Когда мы всеми оставлены и находимся в великой нужде или горе и вдруг протягивается к нам братская рука и неожиданно согревает наше сердце внимательная и трогательная любовь, то не чувствуем ли мы себя внезапно до глубины умиленными и потрясенными любовью и разве не бывает, что мы остро ощущаем в этот момент, в этом акте любви, в этом внимательном и полном любви отношении к нам — присутствие Бога? Но еще яснее и сильнее, пожалуй, переживается это, когда мы сами являемся теми, через кого помощь оказывается нуждающимся. Мы часто сами чувствуем при этом, что мы тут не при чем, что мы — только передаточная инстанция, что мы даже не заслужили этого великого удовлетворения и счастья: что мы можем деятельным и решительным образом помочь тому, кому не было ниоткуда помощи. И особенно сильно поколениями христиан и теперь и в прежние времена (вспомните многочисленные средневековые рассказы и народные легенды на эту тему) ощущалось и ощущается при этом встреча с Богом: ближний на фоне Бога. «Я был голоден и вы дали Мне есть, я жаждал и вы напоили Меня, странником бездомным был — и вы приютили Меня, болен и в темнице — и: вы пришли ко Мне». И скажут праведники «Господи, когда мы видели Тебя алчущим, или жаждущим, или нагим или бездомным или в темнице и послужили Тебе? Тогда ответит им Царь: «Истинно говорю вам: потому что вы сделали сие одному из братьев Моих меньших, то Мне сделали» (Мф. 25). В этом — великая тайна любви: через любовь мы начинаем видеть огромное, неотъемлемое достоинство ближних наших: они на фоне Бога. Через них открывается нам Бог. Через них служа им в любви, мы встречаем и Бога. Этого самого живого и большого «доказательства» (или вернее самодоказательства или самооткровения Бога нам) даже нет в учебниках. Вспоминаются слова ап. Иоанна: «Как можешь ты любить Бога, Которого ты не видел, если не любишь брата, которого видишь?»

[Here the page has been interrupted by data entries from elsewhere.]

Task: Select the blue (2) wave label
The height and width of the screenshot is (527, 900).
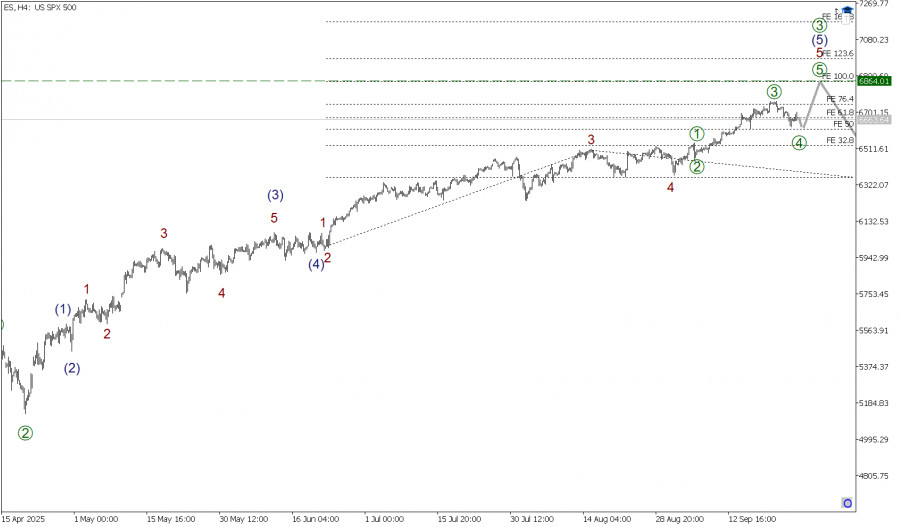Action: point(72,368)
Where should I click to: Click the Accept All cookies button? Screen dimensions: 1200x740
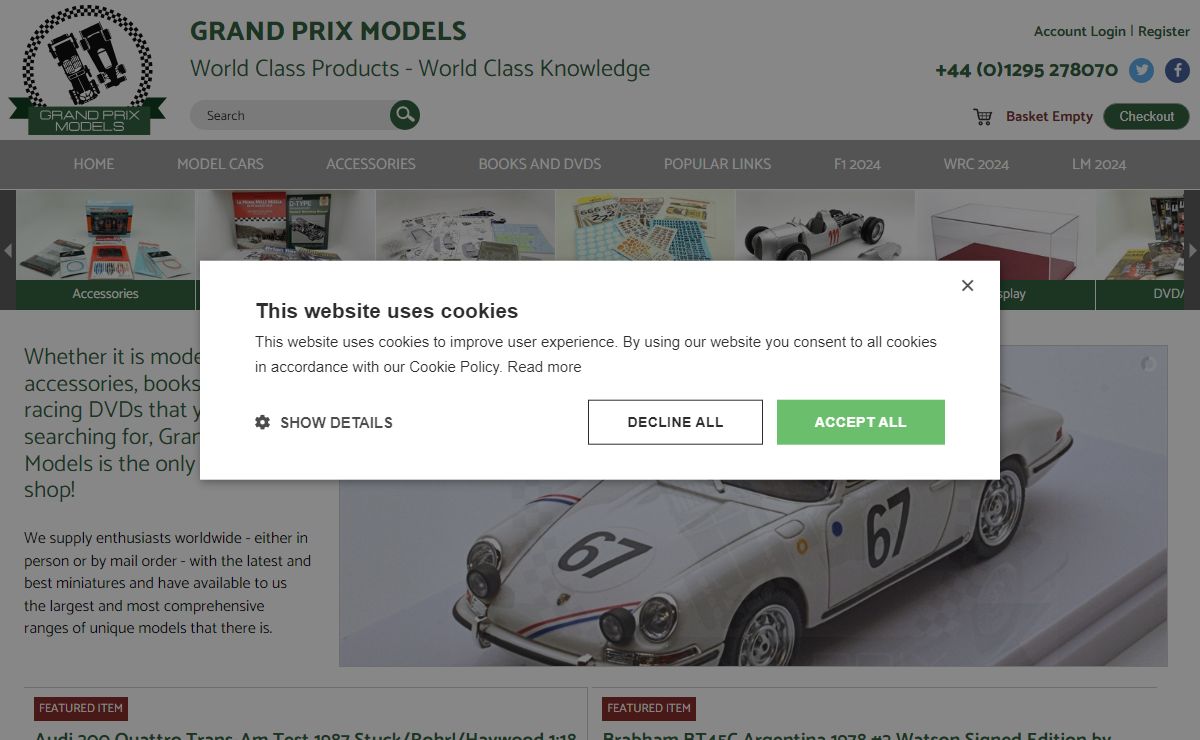click(x=861, y=422)
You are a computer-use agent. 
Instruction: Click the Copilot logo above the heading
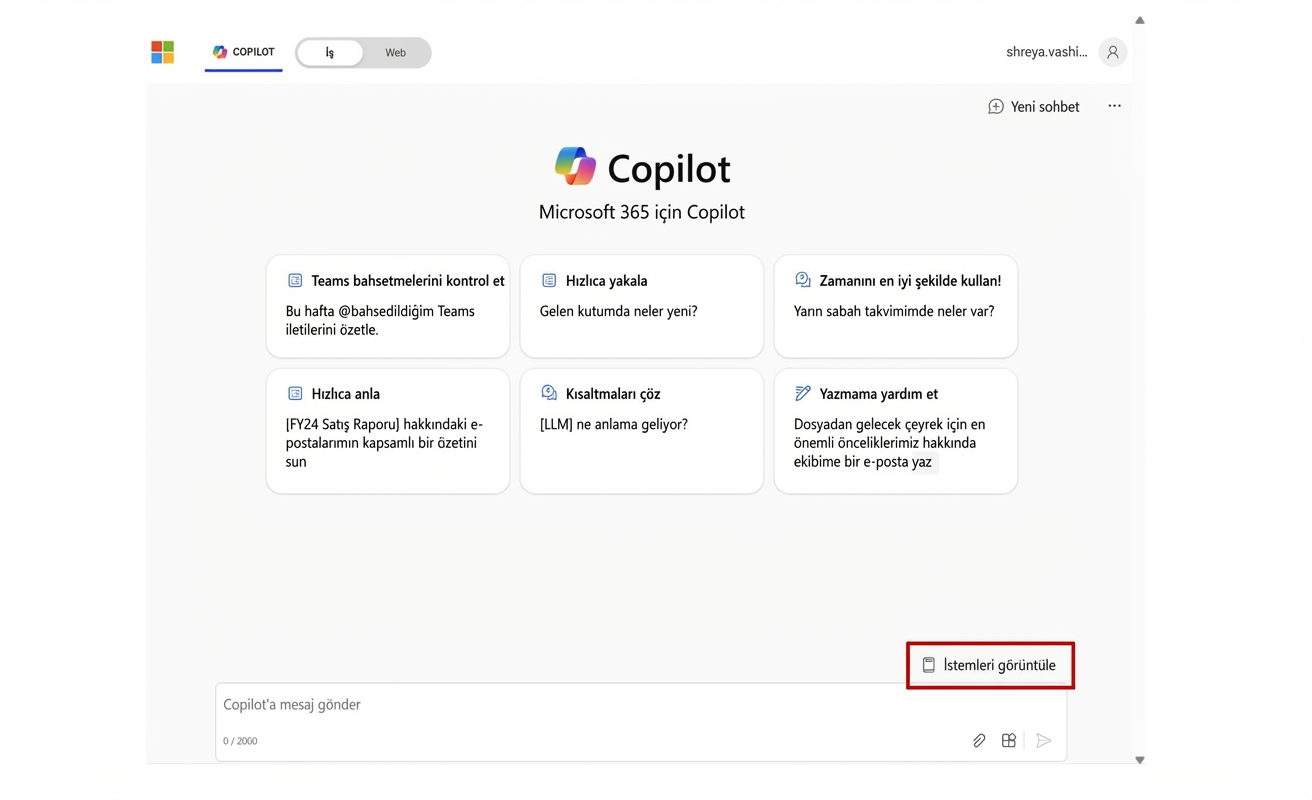(575, 166)
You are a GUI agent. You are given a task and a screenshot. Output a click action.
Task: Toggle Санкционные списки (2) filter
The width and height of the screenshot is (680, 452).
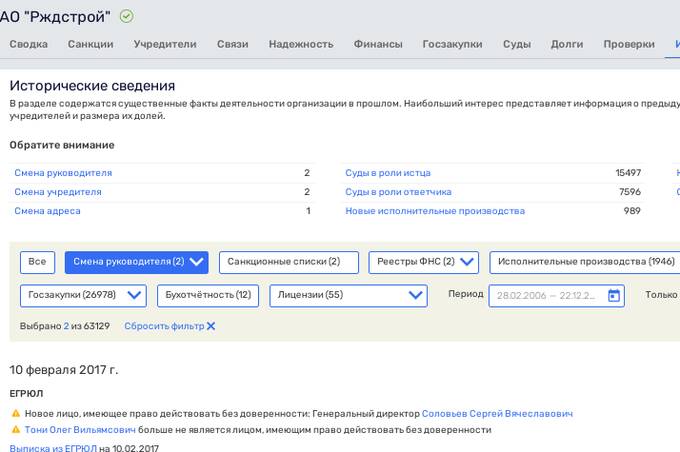tap(288, 262)
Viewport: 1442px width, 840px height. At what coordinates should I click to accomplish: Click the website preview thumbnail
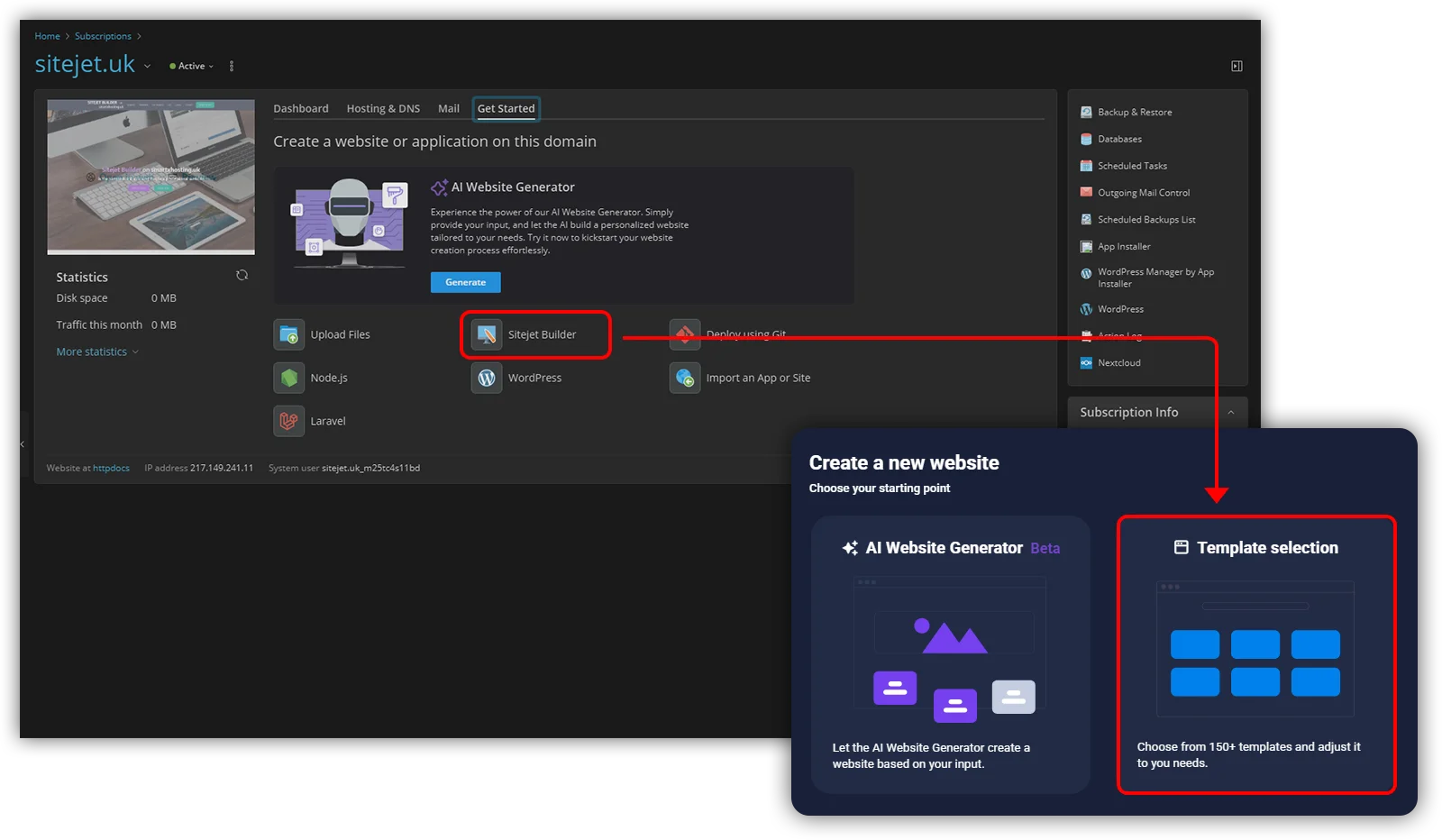[151, 177]
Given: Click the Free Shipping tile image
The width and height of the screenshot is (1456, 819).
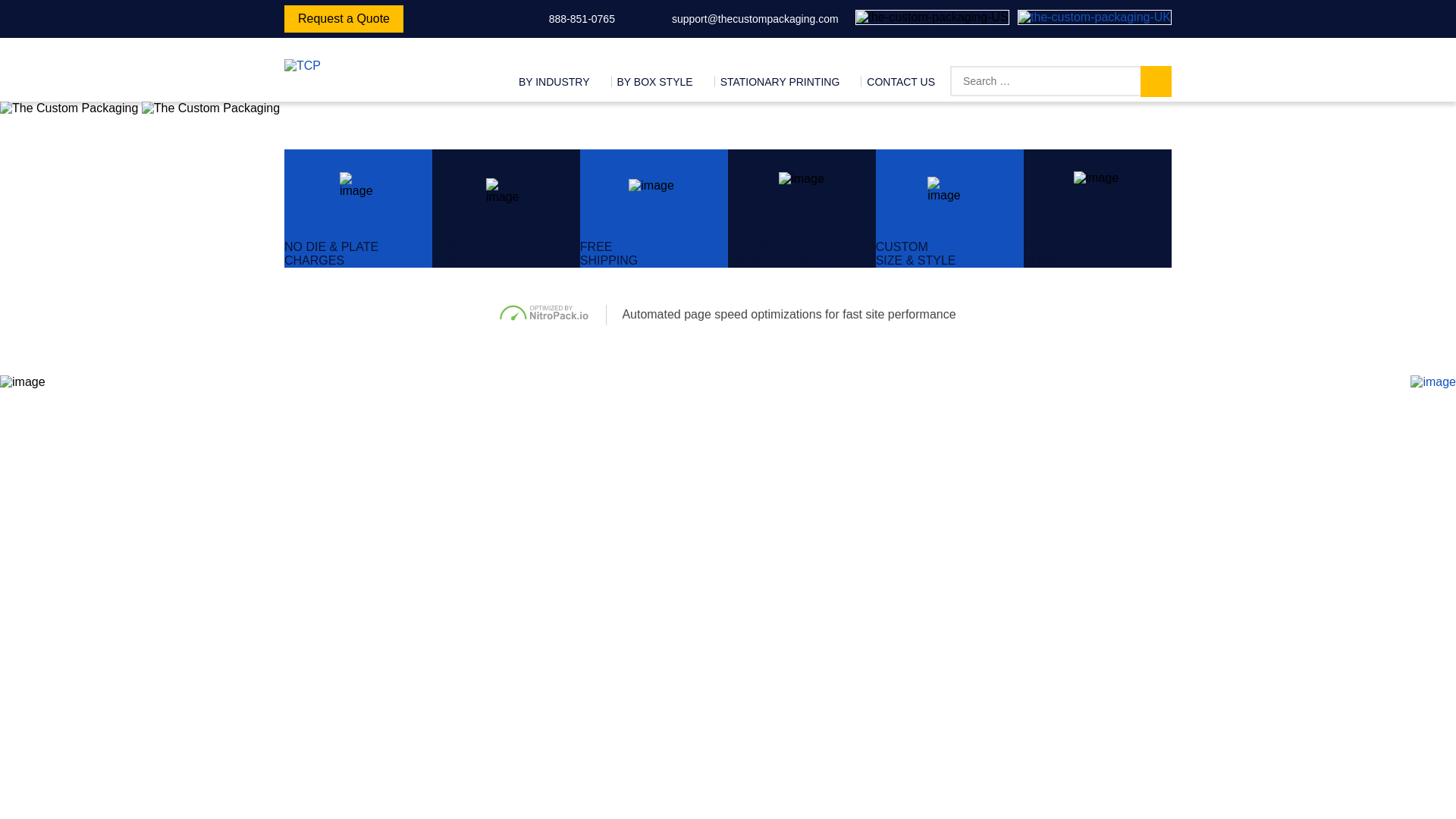Looking at the screenshot, I should (x=651, y=186).
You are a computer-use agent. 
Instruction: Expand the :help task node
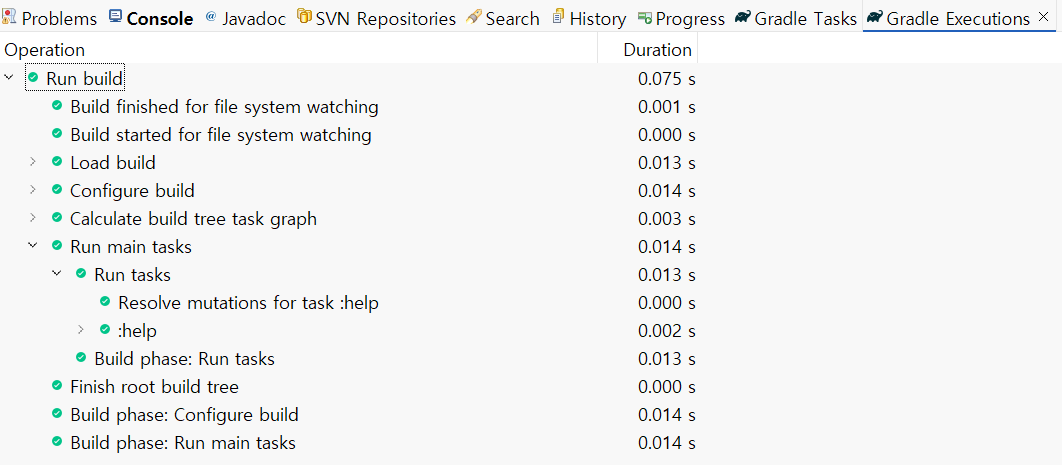point(81,330)
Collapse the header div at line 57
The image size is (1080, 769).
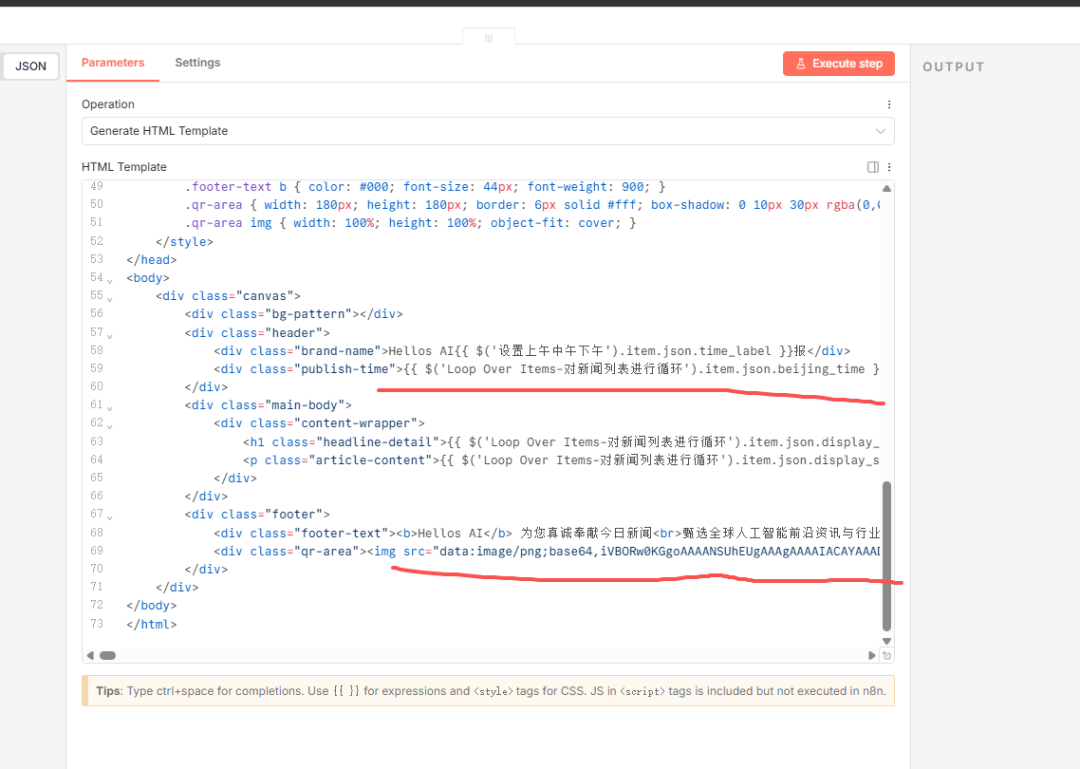tap(110, 333)
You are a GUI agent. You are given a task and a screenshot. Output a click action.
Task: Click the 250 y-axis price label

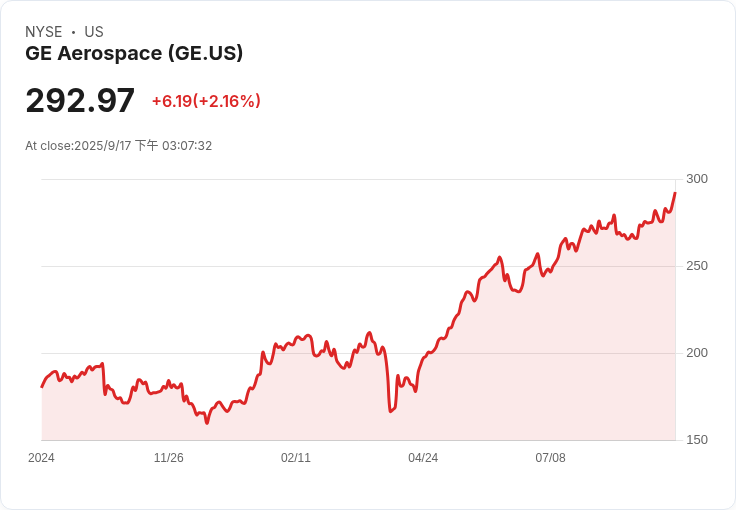pos(697,266)
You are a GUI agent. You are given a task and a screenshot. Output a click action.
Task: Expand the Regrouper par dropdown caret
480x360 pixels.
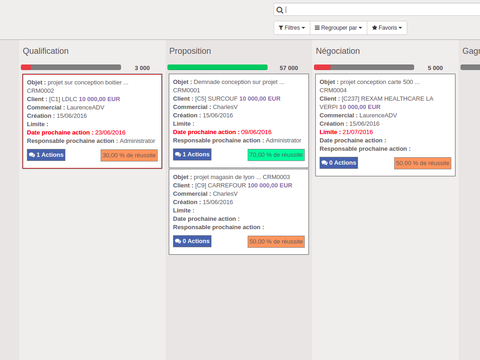pos(360,28)
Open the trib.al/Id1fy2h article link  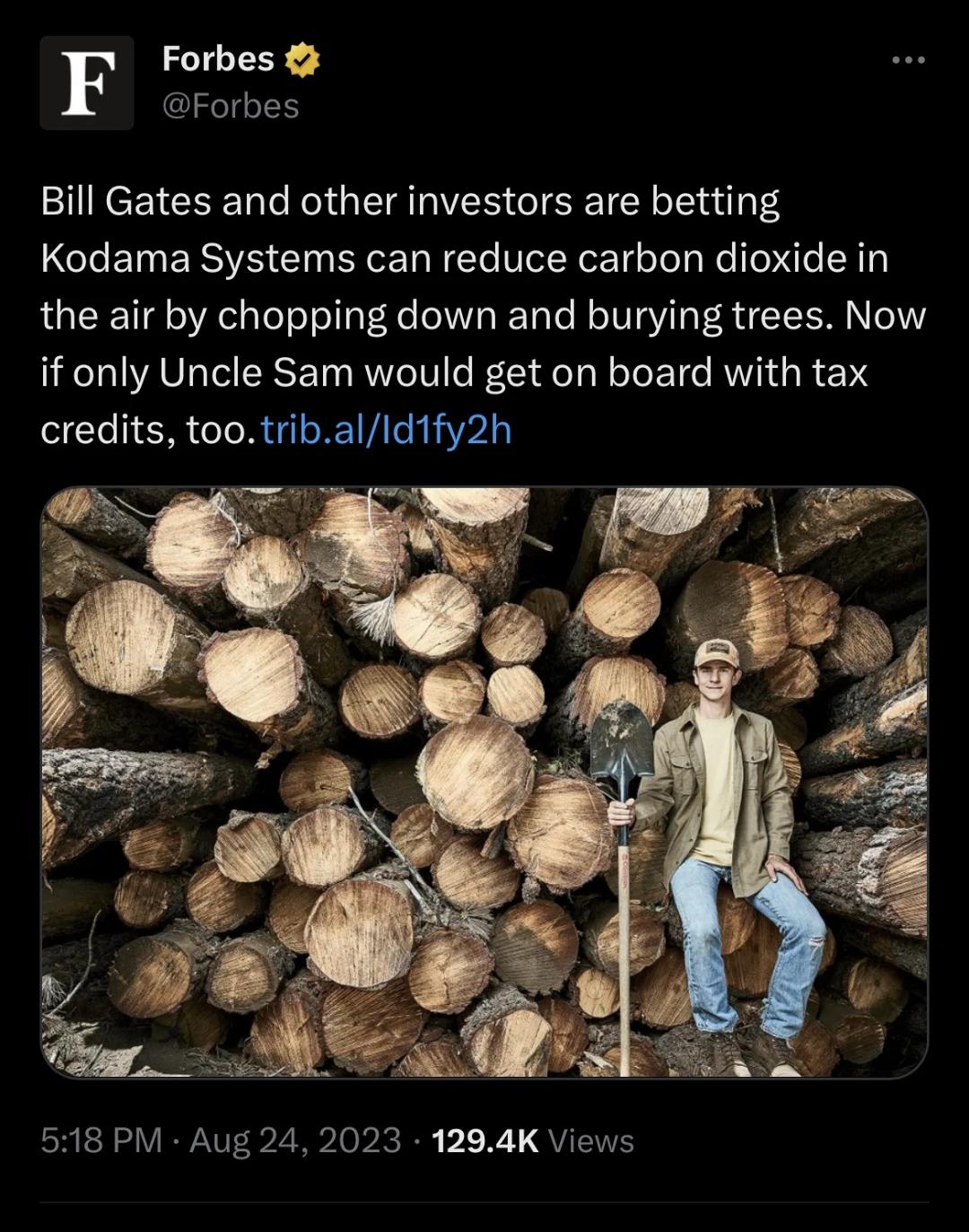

Повсюду со всех сторон Бог говорит душе и зовет ее и приближается к ней, если она слушает Бога и тянется к Нему и ищет Его. И в ответ на томленье по Нем, которое Он Сам же вложил в нас, Он открывается ей. Так говорят верующие в Бога.
В глазах христианского благовестил величайшая и исключительная по своему значению и решающая встреча с Богом имела место в истории, однажды, неповторимым и превозмогающим образом — в явлении в мире в воплощении Сына Божия. И это не благочестивое, субъективное переживание наше, это — факт, реальный и исторический. «О том что было от начала, что мы слышали, что мы видели, что мы рассматривали нашими глазами и что руки наши осязали — о Слове Жизни: ибо Жизнь явилась и мы видели, и свидетельствуем и возвещаем вам эту Вечную Жизнь, которая была у Отца и теперь открылась нам». Это есть центр истории, и человечества и всего мира. «Мы видели… славу Его». Бог раскрылся, «встретился» с нами в Сыне Своем, как превозмогающая Любовь. «И мы видели и свидетельствуем, что Отец послал Сына Спасителем миру».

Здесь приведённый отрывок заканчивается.